Un gruppo di personaggi armati sta insieme nei boschi in Resident Evil: Welcome to Raccoon City

Foto: Sony Pictures

Resident Evil: Welcome to Raccoon City non dà spesso a quei personaggi la profondità che avrebbe potuto completare l’atmosfera da città natale del film. Quando la carismatica Scodelario fa appello a una grinta impassibile, è difficile non pensare a Crawl, un film di mostri che mette a frutto la sua fermezza. Alcuni fan del gioco si sono risentiti del fatto che Milla Jovovich abbia fatto di qualcuno che non fa parte della mitologia del gioco un personaggio centrale. Tuttavia, la qualità da star e la fisicità imponente di Jovovich sono notevolmente carenti in queste versioni di Claire o Jill Valentine (Hannah John-Kamen), una delle colleghe di Chris nella forza.

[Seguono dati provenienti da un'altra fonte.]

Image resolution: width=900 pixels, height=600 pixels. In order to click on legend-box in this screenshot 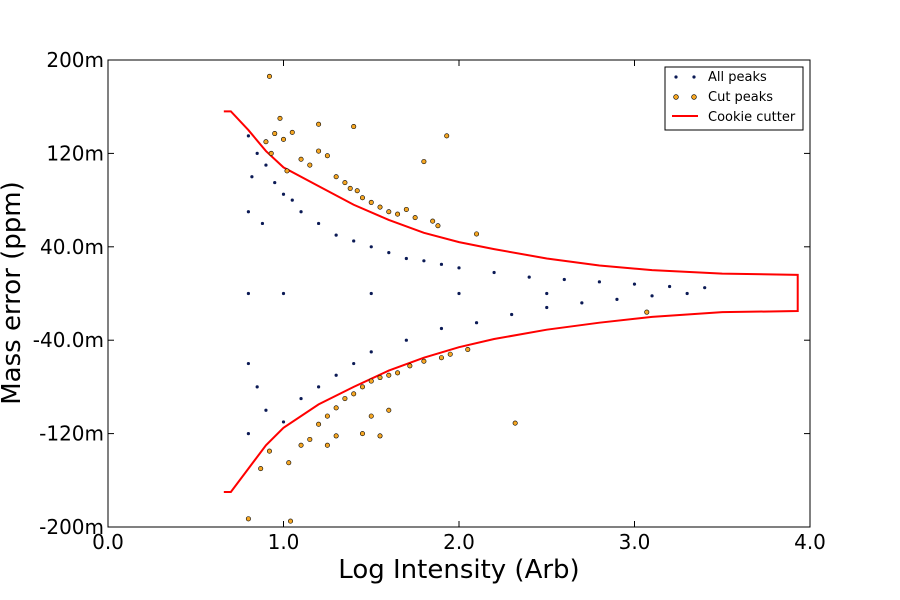, I will do `click(734, 98)`.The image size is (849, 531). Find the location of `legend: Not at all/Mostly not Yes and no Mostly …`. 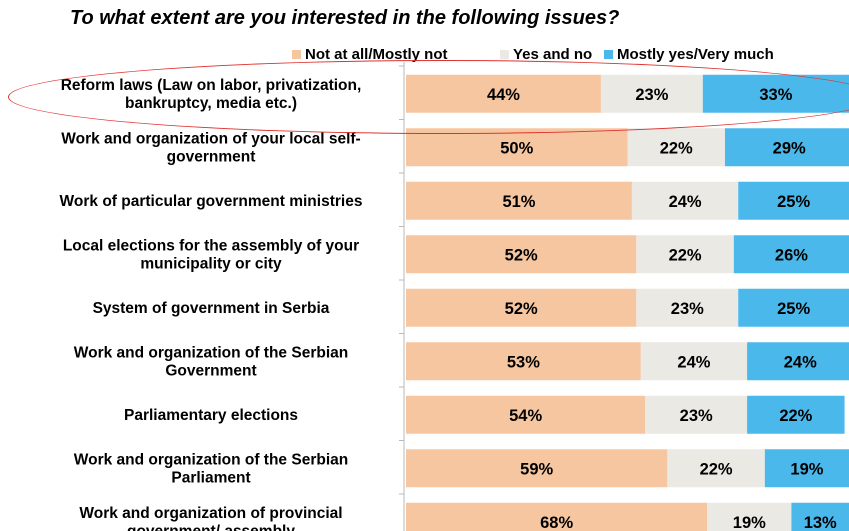

legend: Not at all/Mostly not Yes and no Mostly … is located at coordinates (424, 54).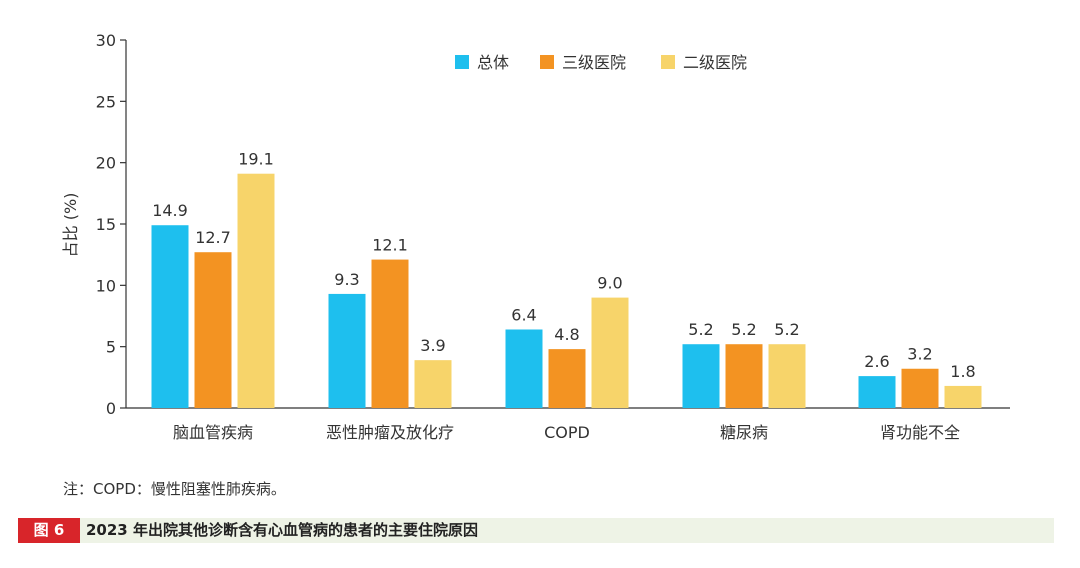 The width and height of the screenshot is (1080, 568). I want to click on bar-value-label: 9.3, so click(346, 280).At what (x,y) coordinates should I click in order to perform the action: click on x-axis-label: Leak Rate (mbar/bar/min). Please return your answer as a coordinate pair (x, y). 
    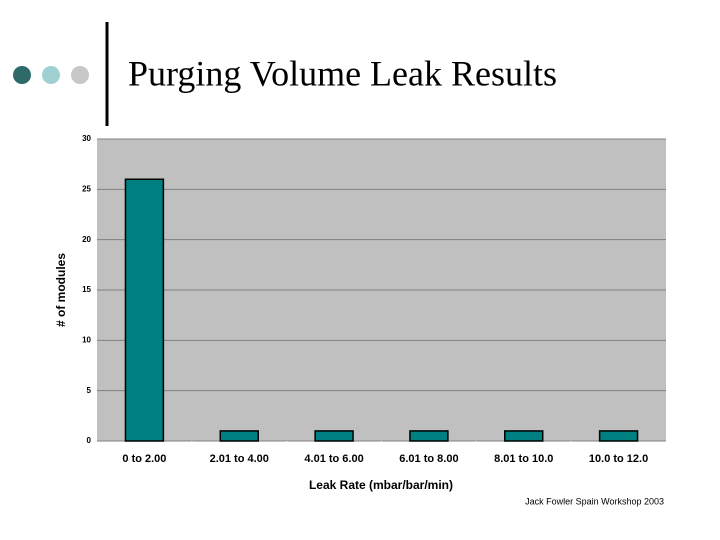
    Looking at the image, I should click on (381, 485).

Anche l’intersezione tra Claire l’estranea, i suoi flashback occasionali e i molteplici gruppi di funzionari delle forze dell’ordine è un po’ diffusa. All’inizio, le trame separate mantengono il film in movimento. Alla fine, far convergere il cast richiede un sacco di lavoro di gambe non necessario e la separazione iniziale nega loro l’opportunità di creare qualsiasi chimica l’uno con l’altro.

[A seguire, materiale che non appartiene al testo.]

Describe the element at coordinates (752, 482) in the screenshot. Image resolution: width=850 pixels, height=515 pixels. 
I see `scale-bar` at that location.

Nonostante tutti i suoi limiti e punti di partenza dalla serie precedente, Raccoon City mantiene quella stirpe di film di serie B realizzati con abilità. Roberts presenta immagini familiari in modi nuovi. Usa l’illuminazione arancione per dare al suo film un calore inquietante. Mette in scena un attacco di zombi in lampi astratti. Una mutazione climatica di un mostro è memorabilmente grottesca. Anche un semplice colpo che sembra progettato per imitare lo sparatutto in prima persona di un gioco sostituisce abilmente un’arma con un accendino disadorno. Il suo stile mantiene il film divertente anche mentre la storia si muove in tondo: indaga sugli zombi, scappa dagli zombi, cerca altre persone che indagano sugli zombi, spara agli zombi, ripeti.

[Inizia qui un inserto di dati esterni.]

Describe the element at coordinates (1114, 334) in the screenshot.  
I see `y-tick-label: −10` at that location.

È confortante sapere che Resident Evil non è stato riavviato in qualcosa di esagerato – e questo è un altro motivo per cui l’ambientazione del 1998 sembra giusta. Quell’anno era proprio intorno a quando Anderson stava realizzando shlock come Event Horizon e Soldier, dopo il suo successo iniziale con il primo film di Mortal Kombat nel 1995, con grande angoscia dei fan e dei critici di fantascienza. Nonostante la sua cattiva reputazione, Anderson è rimasto e alla fine ha accumulato un seguito critico. Molti dei suoi film, anche alcuni dei più junkier, ora sembrano molto più rispettabili di prima, con un ritmo serrato, una scenografia memorabile e un’azione ben coreografata. (Seriamente, dai un orologio a Resident Evil: The Final Chapter o Monster Hunter; sono più divertenti di tanti blockbuster di grandi dimensioni.)

Roberts, i cui titoli precedenti includono un sequel di Strangers e il thriller sugli squali 47 Meters Down e il suo sequel, ha un approccio molto diverso al materiale di genere polposo rispetto ad Anderson, ma potrebbe essere sulla stessa traiettoria. Così tanti registi vengono reclutati da thriller su piccola scala e promossi, spesso troppo rapidamente, a compiti di montaggio senza volto. (Guarda Jaume Collett-Sera, regista di The Shallows e Non-Stop, che ha appena realizzato uno dei suoi film meno interessanti con Jungle Cruise.) I modesti piaceri di Resident Evil: Welcome to Raccoon City potrebbero non spingere Roberts alla grande . Speriamo di no. Che il suo prossimo progetto sia un nuovo thriller horror o più Resident Evil, è ben qualificato per mantenere vivo il fuoco dei B-movie.

Resident Evil: Welcome to Raccoon City esce nelle sale il 24 novembre.